**What to produce**
Give back an exact copy of the lines from the start of the material through the line bearing "Image resolution: width=318". Include both ends and nothing else.

Segment Start: Records to process

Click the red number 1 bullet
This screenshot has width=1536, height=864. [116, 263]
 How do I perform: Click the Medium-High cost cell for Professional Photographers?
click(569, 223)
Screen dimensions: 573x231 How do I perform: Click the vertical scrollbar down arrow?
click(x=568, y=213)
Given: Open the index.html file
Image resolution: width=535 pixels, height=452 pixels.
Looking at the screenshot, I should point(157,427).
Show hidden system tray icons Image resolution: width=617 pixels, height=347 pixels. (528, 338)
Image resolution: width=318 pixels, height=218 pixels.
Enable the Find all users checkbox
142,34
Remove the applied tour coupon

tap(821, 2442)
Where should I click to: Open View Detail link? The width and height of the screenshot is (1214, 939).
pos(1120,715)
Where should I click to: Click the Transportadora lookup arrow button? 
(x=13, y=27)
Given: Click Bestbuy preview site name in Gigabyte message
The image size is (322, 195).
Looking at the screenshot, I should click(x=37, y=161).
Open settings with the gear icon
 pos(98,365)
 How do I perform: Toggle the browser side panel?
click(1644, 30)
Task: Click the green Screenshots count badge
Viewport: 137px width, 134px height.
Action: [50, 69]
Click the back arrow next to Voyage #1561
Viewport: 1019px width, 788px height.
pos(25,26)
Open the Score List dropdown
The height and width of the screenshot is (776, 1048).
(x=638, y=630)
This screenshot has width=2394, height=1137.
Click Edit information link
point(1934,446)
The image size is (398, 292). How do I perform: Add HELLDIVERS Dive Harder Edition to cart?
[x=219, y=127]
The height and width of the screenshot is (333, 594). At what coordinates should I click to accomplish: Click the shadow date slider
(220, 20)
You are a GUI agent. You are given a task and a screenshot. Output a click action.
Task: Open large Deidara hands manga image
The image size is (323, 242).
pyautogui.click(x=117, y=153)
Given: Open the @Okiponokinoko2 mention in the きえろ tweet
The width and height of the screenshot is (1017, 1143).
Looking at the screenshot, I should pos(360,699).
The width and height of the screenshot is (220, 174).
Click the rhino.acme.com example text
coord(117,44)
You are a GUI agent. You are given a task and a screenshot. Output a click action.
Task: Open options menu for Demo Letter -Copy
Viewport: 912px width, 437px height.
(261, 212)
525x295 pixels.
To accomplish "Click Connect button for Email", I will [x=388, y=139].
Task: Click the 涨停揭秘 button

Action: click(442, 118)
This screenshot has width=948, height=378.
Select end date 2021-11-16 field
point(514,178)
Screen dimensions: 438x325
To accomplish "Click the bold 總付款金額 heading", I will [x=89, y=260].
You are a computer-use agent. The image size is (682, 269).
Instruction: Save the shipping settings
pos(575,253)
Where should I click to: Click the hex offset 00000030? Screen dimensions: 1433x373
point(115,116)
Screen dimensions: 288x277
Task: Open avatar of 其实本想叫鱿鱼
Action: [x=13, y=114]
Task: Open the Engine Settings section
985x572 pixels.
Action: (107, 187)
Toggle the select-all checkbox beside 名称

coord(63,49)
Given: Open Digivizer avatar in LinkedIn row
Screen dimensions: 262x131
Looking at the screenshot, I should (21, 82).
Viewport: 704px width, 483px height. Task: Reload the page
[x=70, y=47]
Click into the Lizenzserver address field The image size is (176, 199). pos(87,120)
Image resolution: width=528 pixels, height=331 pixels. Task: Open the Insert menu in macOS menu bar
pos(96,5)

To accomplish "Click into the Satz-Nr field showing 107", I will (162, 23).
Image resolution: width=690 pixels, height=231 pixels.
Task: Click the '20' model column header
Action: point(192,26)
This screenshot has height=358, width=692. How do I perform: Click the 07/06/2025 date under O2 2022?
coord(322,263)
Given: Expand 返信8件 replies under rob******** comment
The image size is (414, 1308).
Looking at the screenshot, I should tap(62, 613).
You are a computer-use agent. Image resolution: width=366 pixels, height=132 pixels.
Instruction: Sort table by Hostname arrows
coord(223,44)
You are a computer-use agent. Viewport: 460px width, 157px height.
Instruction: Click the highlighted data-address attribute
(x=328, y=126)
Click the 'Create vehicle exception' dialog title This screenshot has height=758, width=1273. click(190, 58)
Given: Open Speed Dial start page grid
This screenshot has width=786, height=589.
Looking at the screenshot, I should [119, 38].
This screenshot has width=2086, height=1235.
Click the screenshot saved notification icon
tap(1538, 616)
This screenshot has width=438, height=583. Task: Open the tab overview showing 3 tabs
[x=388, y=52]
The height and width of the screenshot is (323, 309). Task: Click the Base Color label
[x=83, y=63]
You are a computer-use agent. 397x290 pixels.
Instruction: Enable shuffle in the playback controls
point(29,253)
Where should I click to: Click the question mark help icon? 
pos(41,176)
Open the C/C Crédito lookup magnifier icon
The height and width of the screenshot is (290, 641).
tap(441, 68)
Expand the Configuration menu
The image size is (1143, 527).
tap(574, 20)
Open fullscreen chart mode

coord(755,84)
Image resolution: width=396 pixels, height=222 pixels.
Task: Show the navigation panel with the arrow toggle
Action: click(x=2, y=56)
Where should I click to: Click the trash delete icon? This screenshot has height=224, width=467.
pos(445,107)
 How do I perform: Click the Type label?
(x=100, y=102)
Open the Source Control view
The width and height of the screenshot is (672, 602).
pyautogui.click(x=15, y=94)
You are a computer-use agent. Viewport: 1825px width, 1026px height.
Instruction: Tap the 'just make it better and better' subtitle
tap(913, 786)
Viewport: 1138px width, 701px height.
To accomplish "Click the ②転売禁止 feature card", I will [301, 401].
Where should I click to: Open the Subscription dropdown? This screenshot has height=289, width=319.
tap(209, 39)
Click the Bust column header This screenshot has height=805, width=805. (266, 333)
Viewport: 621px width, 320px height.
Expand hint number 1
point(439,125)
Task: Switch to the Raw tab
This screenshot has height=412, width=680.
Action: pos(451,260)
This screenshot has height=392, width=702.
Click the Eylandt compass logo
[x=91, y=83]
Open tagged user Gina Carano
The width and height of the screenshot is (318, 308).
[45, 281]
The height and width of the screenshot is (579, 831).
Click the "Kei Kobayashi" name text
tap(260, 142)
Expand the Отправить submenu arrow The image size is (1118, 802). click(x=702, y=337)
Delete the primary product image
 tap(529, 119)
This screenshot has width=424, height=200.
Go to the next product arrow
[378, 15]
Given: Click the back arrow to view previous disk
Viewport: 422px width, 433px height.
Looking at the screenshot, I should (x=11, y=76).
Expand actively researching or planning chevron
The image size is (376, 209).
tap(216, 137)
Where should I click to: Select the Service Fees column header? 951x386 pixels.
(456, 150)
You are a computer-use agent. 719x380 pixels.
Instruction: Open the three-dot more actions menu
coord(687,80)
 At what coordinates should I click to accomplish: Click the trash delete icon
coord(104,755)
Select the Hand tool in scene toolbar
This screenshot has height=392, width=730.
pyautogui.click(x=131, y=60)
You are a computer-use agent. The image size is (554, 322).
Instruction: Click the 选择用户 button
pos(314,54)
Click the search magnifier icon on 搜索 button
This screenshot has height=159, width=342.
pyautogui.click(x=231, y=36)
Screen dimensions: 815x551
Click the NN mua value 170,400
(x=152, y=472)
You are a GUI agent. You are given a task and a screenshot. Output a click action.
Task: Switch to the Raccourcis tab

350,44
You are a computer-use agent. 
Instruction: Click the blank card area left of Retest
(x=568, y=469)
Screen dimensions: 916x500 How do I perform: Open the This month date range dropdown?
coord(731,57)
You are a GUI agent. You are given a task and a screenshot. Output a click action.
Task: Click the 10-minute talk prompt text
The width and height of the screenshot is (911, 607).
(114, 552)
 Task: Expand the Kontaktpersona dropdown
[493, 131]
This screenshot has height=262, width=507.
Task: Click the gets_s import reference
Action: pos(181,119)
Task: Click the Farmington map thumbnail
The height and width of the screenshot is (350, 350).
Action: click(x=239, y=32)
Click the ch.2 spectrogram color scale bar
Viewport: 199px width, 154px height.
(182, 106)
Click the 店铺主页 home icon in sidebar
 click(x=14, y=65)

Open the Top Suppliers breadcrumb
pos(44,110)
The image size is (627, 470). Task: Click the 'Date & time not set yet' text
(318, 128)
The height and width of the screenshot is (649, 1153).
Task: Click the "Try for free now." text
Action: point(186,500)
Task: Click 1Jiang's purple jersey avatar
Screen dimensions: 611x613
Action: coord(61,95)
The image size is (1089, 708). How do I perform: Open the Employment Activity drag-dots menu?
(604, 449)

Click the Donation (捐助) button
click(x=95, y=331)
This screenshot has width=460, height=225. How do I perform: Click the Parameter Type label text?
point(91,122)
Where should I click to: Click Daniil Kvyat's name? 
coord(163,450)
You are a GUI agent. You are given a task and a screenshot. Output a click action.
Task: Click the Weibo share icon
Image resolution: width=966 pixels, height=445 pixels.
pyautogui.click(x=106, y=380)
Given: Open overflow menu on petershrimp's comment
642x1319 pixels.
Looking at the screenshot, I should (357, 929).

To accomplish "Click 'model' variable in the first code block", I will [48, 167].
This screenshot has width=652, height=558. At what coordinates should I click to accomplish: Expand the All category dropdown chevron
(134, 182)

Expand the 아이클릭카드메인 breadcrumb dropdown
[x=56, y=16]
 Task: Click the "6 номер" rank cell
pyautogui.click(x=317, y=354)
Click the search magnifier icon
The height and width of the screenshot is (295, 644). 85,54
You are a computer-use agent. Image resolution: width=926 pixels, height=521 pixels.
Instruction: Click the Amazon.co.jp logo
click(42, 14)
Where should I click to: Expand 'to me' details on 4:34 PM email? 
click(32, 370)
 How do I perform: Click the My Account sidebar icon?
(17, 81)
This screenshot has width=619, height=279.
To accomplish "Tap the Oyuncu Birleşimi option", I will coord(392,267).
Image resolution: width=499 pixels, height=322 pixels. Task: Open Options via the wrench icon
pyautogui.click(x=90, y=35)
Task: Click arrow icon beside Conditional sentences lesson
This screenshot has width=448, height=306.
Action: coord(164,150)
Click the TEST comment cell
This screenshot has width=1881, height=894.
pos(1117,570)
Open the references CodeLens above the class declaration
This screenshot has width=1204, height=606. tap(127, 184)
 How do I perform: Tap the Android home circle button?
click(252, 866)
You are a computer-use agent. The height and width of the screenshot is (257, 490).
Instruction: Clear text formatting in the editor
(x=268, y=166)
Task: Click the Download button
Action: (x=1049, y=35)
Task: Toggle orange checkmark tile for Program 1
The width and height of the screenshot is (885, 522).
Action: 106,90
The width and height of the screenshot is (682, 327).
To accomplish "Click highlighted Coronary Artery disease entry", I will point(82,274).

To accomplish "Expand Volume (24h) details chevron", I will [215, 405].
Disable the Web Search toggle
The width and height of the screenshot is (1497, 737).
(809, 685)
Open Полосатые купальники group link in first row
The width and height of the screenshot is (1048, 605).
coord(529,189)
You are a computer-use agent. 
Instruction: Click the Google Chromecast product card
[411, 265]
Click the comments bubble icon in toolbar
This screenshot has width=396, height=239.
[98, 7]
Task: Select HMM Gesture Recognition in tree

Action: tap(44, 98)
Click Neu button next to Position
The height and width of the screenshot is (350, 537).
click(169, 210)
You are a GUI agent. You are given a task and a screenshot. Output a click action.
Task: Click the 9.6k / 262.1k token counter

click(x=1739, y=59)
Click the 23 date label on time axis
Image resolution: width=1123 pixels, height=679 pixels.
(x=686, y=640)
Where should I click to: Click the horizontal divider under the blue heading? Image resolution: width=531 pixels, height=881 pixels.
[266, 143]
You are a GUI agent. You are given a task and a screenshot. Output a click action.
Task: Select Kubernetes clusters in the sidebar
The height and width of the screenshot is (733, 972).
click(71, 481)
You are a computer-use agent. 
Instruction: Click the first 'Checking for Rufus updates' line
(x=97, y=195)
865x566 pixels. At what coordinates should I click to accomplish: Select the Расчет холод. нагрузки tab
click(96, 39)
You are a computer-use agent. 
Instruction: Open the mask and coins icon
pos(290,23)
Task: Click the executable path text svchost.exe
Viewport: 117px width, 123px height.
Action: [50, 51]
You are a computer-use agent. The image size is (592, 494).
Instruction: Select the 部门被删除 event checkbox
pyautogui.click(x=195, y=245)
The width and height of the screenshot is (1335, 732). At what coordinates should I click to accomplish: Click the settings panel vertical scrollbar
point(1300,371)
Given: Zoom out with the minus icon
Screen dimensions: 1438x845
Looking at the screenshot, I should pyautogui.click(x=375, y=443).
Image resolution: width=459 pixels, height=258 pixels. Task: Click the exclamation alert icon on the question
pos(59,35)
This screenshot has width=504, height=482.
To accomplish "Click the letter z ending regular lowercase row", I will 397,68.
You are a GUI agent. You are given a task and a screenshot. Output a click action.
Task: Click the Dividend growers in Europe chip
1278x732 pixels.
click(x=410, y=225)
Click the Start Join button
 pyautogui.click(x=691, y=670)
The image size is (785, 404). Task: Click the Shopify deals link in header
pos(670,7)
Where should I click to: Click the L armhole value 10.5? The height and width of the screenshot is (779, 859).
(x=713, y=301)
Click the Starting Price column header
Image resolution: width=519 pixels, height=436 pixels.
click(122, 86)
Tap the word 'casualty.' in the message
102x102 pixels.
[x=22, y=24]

Segment End: Records to process

**The completed task**
Click the red number 1 bullet
This screenshot has width=1536, height=864. [116, 263]
 How do I perform: Click the Medium-High cost cell for Professional Photographers?
click(569, 223)
Screen dimensions: 573x231 How do I perform: Click the vertical scrollbar down arrow?
click(x=568, y=213)
Given: Open the index.html file
Image resolution: width=535 pixels, height=452 pixels.
Looking at the screenshot, I should point(157,427).
Show hidden system tray icons Image resolution: width=617 pixels, height=347 pixels. (528, 338)
Image resolution: width=318 pixels, height=218 pixels.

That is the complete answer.